Expectation Maximization and Variational Inference (Part 2)

In the previous post, we covered variational inference and how to derive update equations. In this post, we will go over a simple Gaussian Mixture Model with the Dirichlet prior distribution over the mixture weight.

Let $x_n$ be a datum and $z_n$ be the latent variable that indicates the assignment of the datum $x_n$ to a cluster $k$, $z_{nk} = I(z_n = k)$. We denote the weight of a cluster $k$ with $\pi_k$ and the natural parameter of the cluster as $\eta_k$.

The graphical model of the mixtures looks like the following.
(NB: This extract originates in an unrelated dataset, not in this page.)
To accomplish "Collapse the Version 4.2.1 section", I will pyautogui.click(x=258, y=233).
Formally, we define the generative process $p(\pi|\alpha), p(z_n; \pi_0), p(x_n | z_z, \eta)$. Unlike Bishop ¹ and Blei et al. ², we will not use prior over the natural parameter $\eta$ for simplicity. The notation and the model are similar to that used in Blei et al. ². With overloading notation,

$$ \begin{align} p(\pi | \alpha_0) & = \mathrm{Dir}(\pi; \alpha_0) \\ p(z_n | \pi) & = \prod_k \pi_k^{z_{nk}} \\ p(x_n | z_n, \eta) & = \prod_k \mathcal{N}(x_n ; \eta_k)^{z_{nk}} \end{align} $$

And the log joint probability is

$$ \log p(\mathbf{x}, \mathbf{z} ; \eta, \alpha_0) = \sum_n \sum_k z_{nk} [\log \pi_k + \log \mathcal{N}(x_n ; \eta_k)] + \log \mathrm{Dir}(\pi; \alpha_0) $$

Meanfield Approximation

In this example, let’s use the meanfield approximation and make the posterior distribution of the latent variables $z$ and $\pi$ independent. i.e.
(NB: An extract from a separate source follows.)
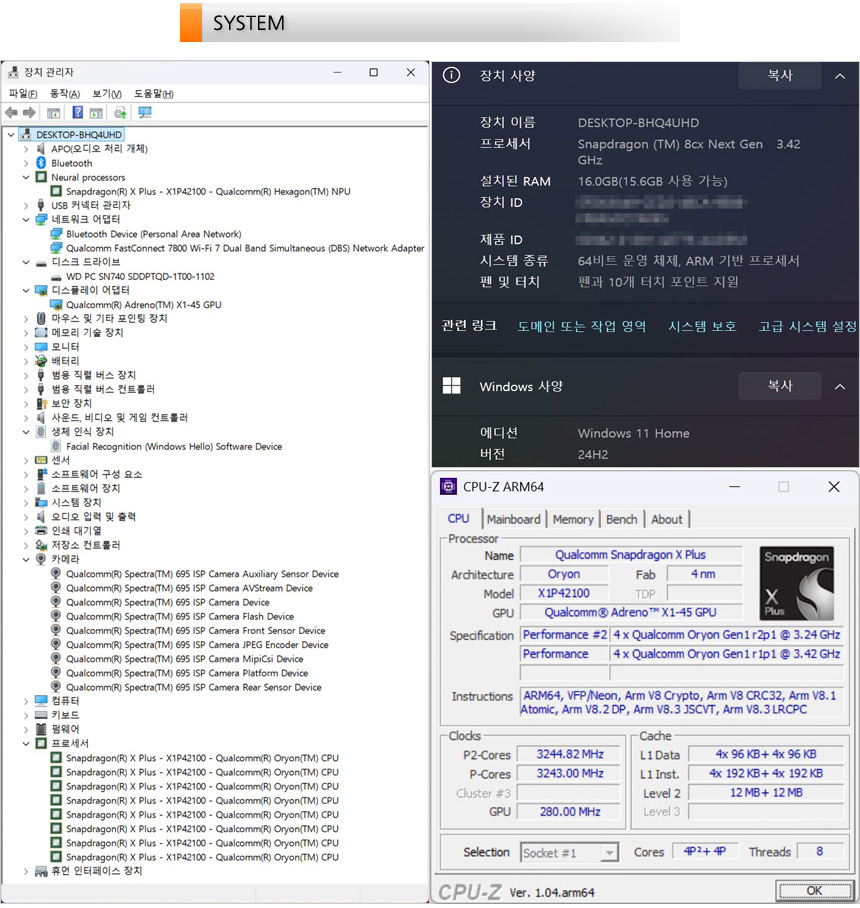
Task: Click the Update driver software toolbar icon
Action: (x=120, y=113)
$$ q(z, \pi) = q(z)q(\pi) $$

From the previous post, we know that the optimal distribution $q(\cdot)$ that maximizes the evidence lower bound is

$$ \log q(w_i) = \mathbb{E}_{w_{j}, j\neq i} \log p(x, \mathbf{w}) $$

where $w_i$ is an arbitrary latent variable. Thus, we can use the same technique and find $q(z)$ and $q(\pi)$.

$$ \begin{align*} \log q(z) & = \sum_n \sum_k z_{nk} [\mathbb{E}\log \pi_k + \log \mathcal{N}(x_n ; \eta_k)] + \mathbb{E}\log \mathrm{Dir}(\pi; \alpha_0) \\ & = \sum_n \sum_k z_{nk} [\mathbb{E}\log \pi_k + \log \mathcal{N}(x_n ; \eta_k)] + C_1 \\ \log q(\pi) & = \sum_n \sum_k \mathbb{E}z_{nk} [\log \pi_k + \log \mathcal{N}(x_n ; \eta_k)] + \log \mathrm{Dir}(\pi; \alpha_0) \\ & = \sum_n \sum_k \mathbb{E}z_{nk} \log \pi_k + \log \mathrm{Dir}(\pi; \alpha_0) + C_2 \end{align*} $$

We can easily compute the expectations of the latent variables.
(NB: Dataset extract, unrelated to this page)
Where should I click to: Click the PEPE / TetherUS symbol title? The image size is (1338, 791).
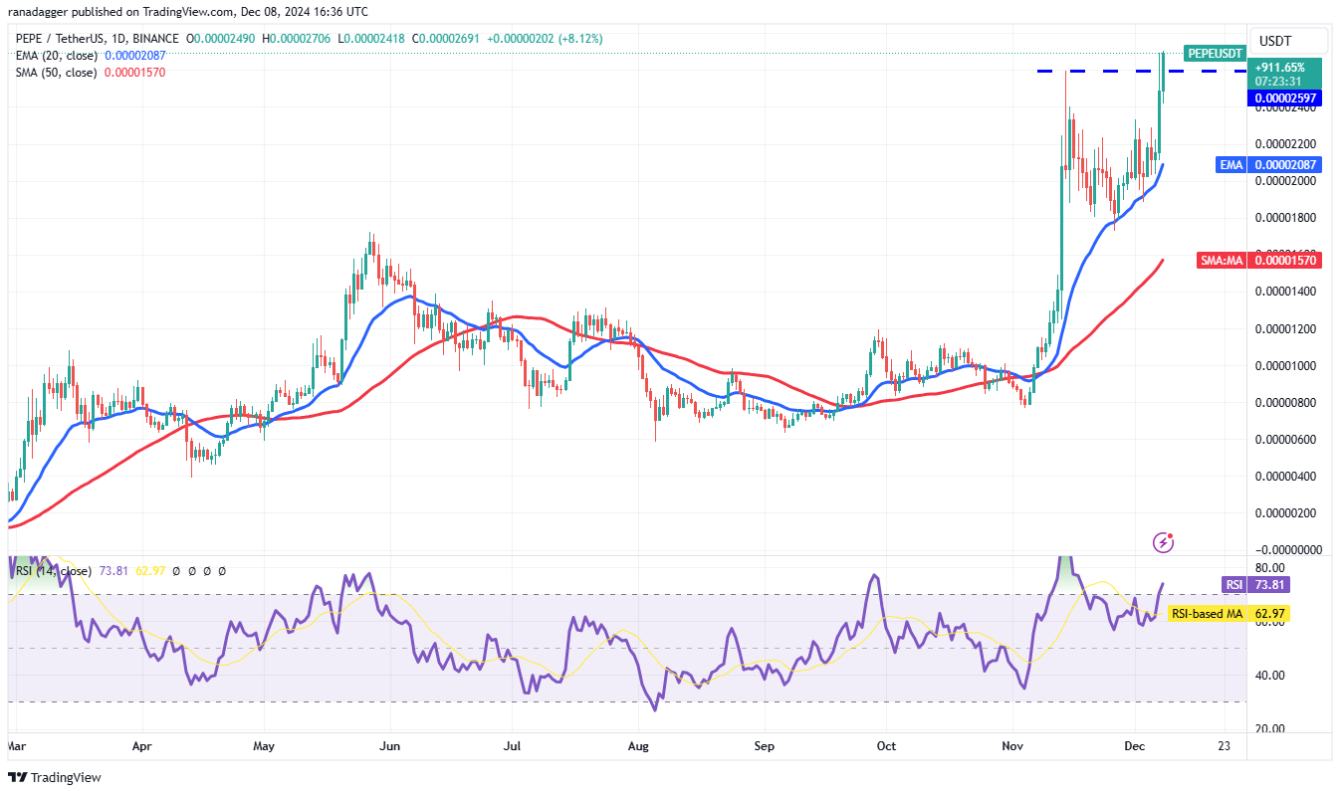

$$ \begin{align*} \mathbb{E}\log \pi_k & = \psi(\alpha_k) - \psi(\sum_k \alpha_k) = \log \tilde{\pi}_k \\ \mathbb{E}z_{nk} & = q(z_{nk}=1) \propto \exp\left\{\log \tilde{\pi}_k + \log \mathcal{N}(x_n; \eta_k)\right\} = \rho_{nk} \\ \mathbb{E}z_{nk} & = \frac{\rho_{nk}}{\sum_l \rho_{nl}} = r_{nk} \end{align*} $$

where $\alpha_k$ are the parameters of the latent variable $\pi_k$ and $\psi$ is the digamma function. We get the first equation from the property of the Dirichlet distribution. Given the expectations, we can simplify the equations and get update rules.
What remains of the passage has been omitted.